COBA, jika paradigmanya dibalik: Jika Anda bermaksud menyingkirkan PKL dari satu trotoar, mulailah dari mengatur pembeli kakilima. Mula-mula peringatkan pembeli itu bahwa mereka akan didenda Rp50 ribu (atau angka yang pantas lainnya) jika berbelanja di situ. Selama beberapa waktu bolehlah Anda agak lunak, penuh toleransi terhadap mereka. Tetapi nanti ada saatnya Anda harus tegas, tanpa kompromi, terhadap pembeli kakilima yang melanggar.

Kemudian, lihatlah apa yang terjadi.

Jika pembeli kakilima sekali-dua menemukan ketegasan Anda dalam penegakan denda tadi, maka tidak akan memakan waktu lama trotoar Anda bakal dijauhi pembeli kakilima untuk seterusnya ibarat menjauhi ulat gatal. Sampai di sini, apakah Anda kira PKL masih akan bertahan di situ? Ya, jelas tidak-lah yauw!

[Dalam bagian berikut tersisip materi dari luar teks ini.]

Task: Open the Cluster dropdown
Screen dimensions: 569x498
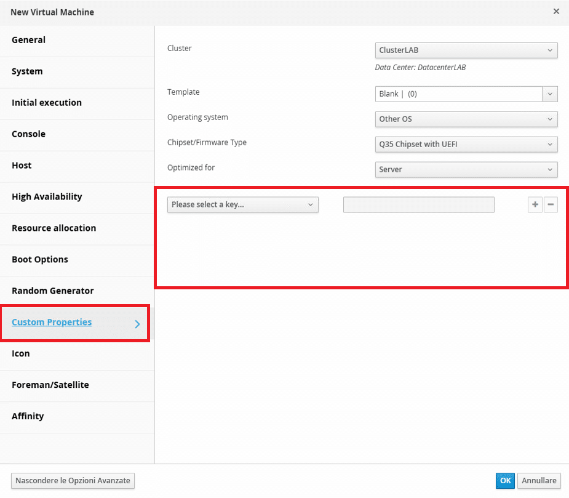Action: coord(466,50)
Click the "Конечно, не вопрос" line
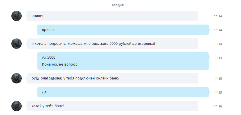The height and width of the screenshot is (115, 241). coord(59,64)
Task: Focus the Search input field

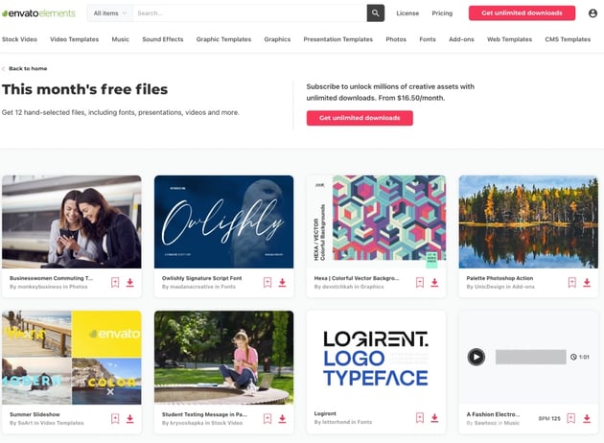Action: point(249,13)
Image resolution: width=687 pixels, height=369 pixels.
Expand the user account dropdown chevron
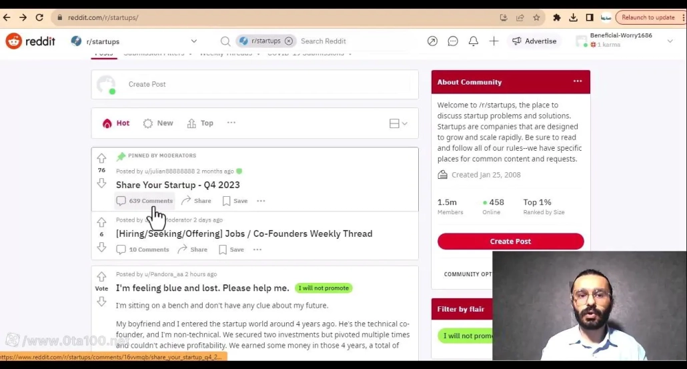(670, 41)
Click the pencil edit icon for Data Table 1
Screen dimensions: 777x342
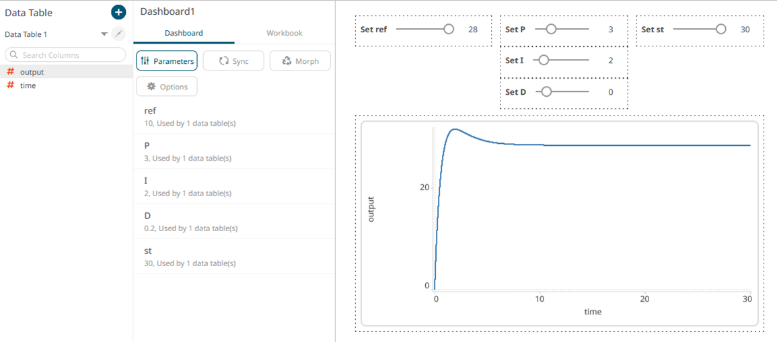point(118,34)

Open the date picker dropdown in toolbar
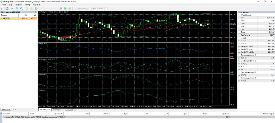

PKL yang sepi pembeli, tidak mungkin bertahan di trotoar Anda sehari lebih lama lagi. Mereka pasti akan pergi mencari tempat yang lebih ‘aman’ untuk berjualan. Modal bisnis mereka tidak perlu diutik-utik. Sehingga mereka juga tidak perlu terbebani ongkos macam-macam. Mereka tidak perlu dikejar-kejar, didenda, dibentak-bentak, digaruk lapaknya, dihinakan, disakiti.

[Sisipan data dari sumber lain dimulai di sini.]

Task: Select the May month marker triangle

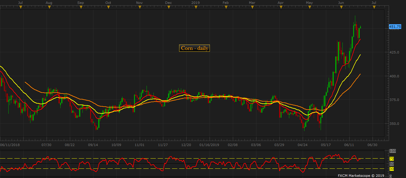Action: pos(310,7)
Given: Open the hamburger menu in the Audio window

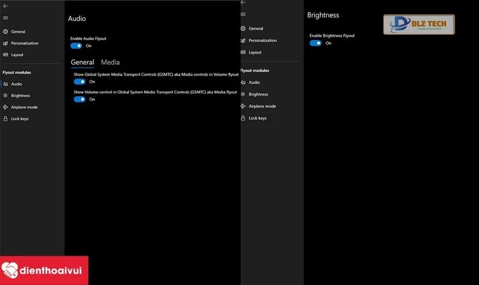Looking at the screenshot, I should pyautogui.click(x=5, y=18).
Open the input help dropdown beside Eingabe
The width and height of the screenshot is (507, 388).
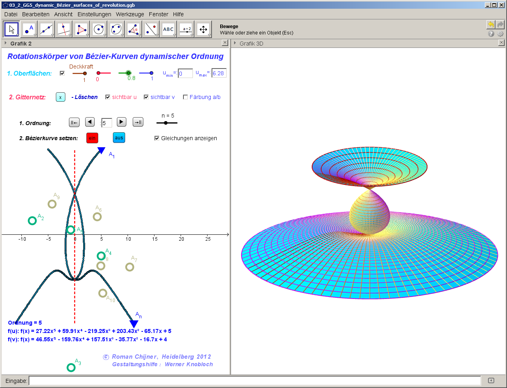(491, 380)
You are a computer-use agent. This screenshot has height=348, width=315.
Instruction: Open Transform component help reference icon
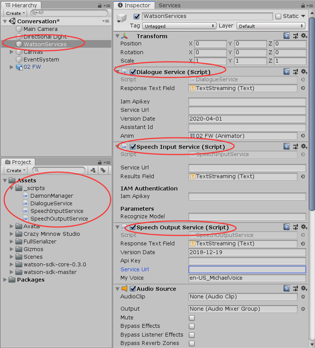click(x=287, y=36)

Tidak perlu muncul duka-derita bocah seperti Siti Khaiyarah yang sedang lucu-lucunya itu lagi.



MUNGKIN sejumlah oknum akan tidak nyaman dengan pergeseran seperti itu disebabkan jaminan bagi pemeliharaan atas kepentingannya menjadi terganggu. Oknum tramtib yang nakal, yang selama ini menikmati tebusan-tebusan atas barang yang disita, atau menikmati ongkos “tutup mata” seolah tidak melihat ada PKL di situ, atau yang suka menikmati 'rasa berkuasa' dengan mengejar-ngejar PKL, sudah pasti gundah karena tidak lagi berbuat curang dan sewenang-wenang lagi.

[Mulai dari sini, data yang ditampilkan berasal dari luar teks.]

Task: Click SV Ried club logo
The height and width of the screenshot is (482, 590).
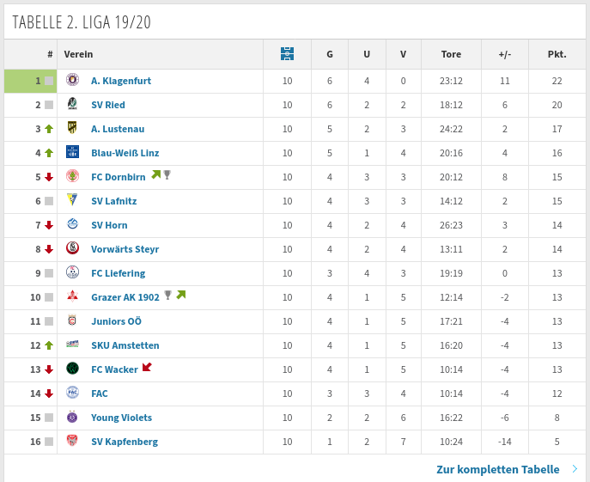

Namun, paradigma ini tentu lebih disukai PKL (juga orang-orang berbudi lainnya) karena bukan hanya manusiawi, tetapi juga memungkinkan mereka untuk mengasah kepekaan bisnis. Jika paradigma ini diterapkan, pada awalnya mungkin PKL yang bersangkutan hanya akan mencari lokasi-lokasi strategis saja; tetapi kelak , manakala sadar bahwa mereka harus melihat dari sudut pandang pembeli, mereka akan tercerahkan oleh prinsip market concern: bahwa berbisnis itu mestilah memiliki kepekaan terhadap bagaimana pasar merespon apa yang ditawarkannya dan membuka ruang 'dialogis' antara pembeli-penjual.

Market concern itu akan menggantikan yang selama ini mereka anut, yakni, saya sebut saja, “tramtib concern” alias cuma memperhitungkan bagaimana “merespon” maunya Satpol PP atau tramtib atau entah petugas apa namanya itu. Sebab, terdapat alasan logis lain, bahwa perkembangan masyarakat tidak akan tertolong oleh pendekatan “tramtib concern” itu karena tiga hal: (1) pelanggengan pola pikir bahwa pejabat atau birokrat itu penguasa terhadap rakyat; (2) sifatnya yang korup dan tidak mendidik orang berbisnis secara benar; (3) tidak mengasah sikap kewirausahaan yang cermat melihat kebutuhan pembeli dan menyikapinya secara positif.